++++ Supplied entries
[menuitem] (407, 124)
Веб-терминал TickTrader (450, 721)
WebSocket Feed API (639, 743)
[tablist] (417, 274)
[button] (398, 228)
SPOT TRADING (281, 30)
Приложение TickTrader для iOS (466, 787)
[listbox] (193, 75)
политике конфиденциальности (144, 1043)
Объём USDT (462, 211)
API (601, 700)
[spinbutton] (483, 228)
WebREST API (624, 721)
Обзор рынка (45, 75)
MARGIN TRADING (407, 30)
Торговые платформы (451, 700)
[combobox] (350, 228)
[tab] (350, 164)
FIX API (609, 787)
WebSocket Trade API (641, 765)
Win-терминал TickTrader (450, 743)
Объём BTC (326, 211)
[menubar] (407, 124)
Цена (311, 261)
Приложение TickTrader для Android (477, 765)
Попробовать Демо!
++++++++
++++ Supplied entries
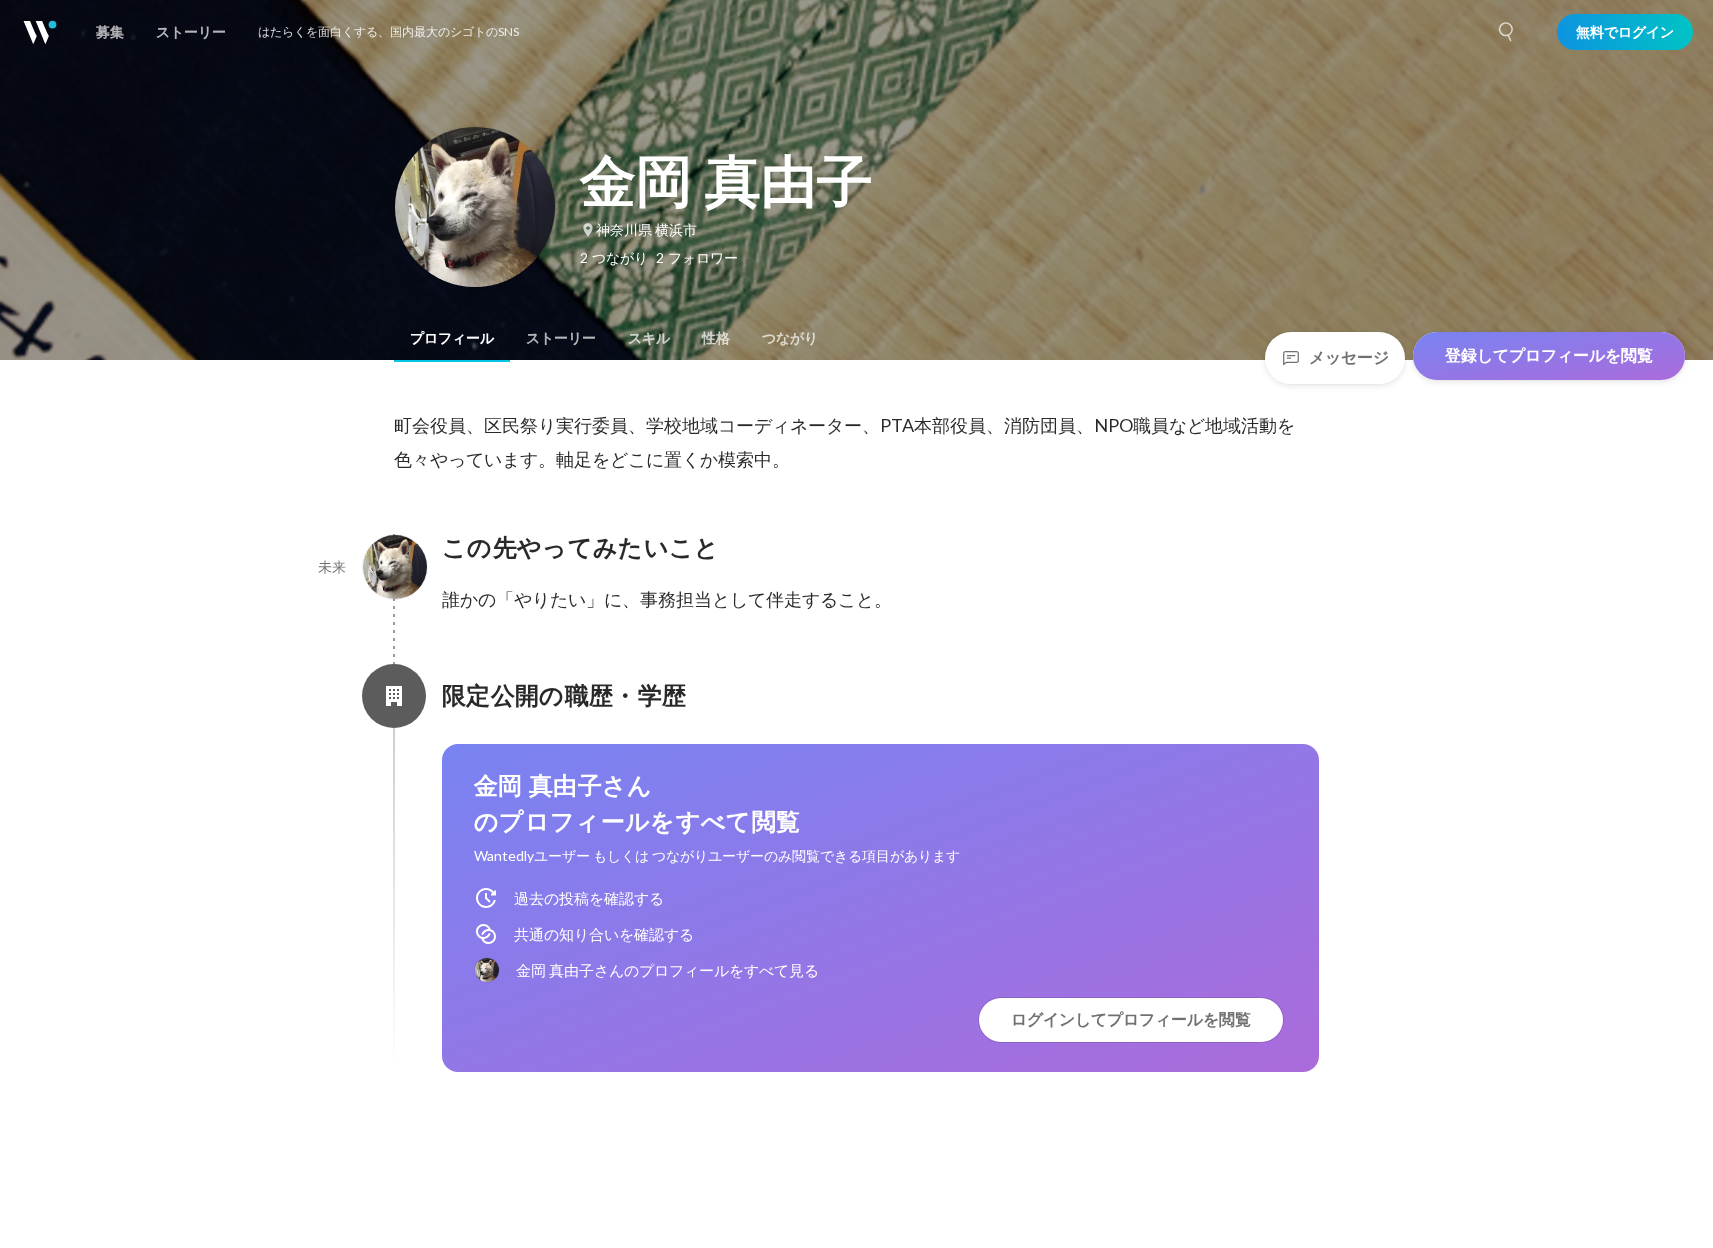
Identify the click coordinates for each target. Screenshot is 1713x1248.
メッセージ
++++++++
## About this exercise
Look through the entries above. Extract each line with the word "Приложение".

## Result of this exercise
Приложение TickTrader для iOS (466, 787)
Приложение TickTrader для Android (477, 765)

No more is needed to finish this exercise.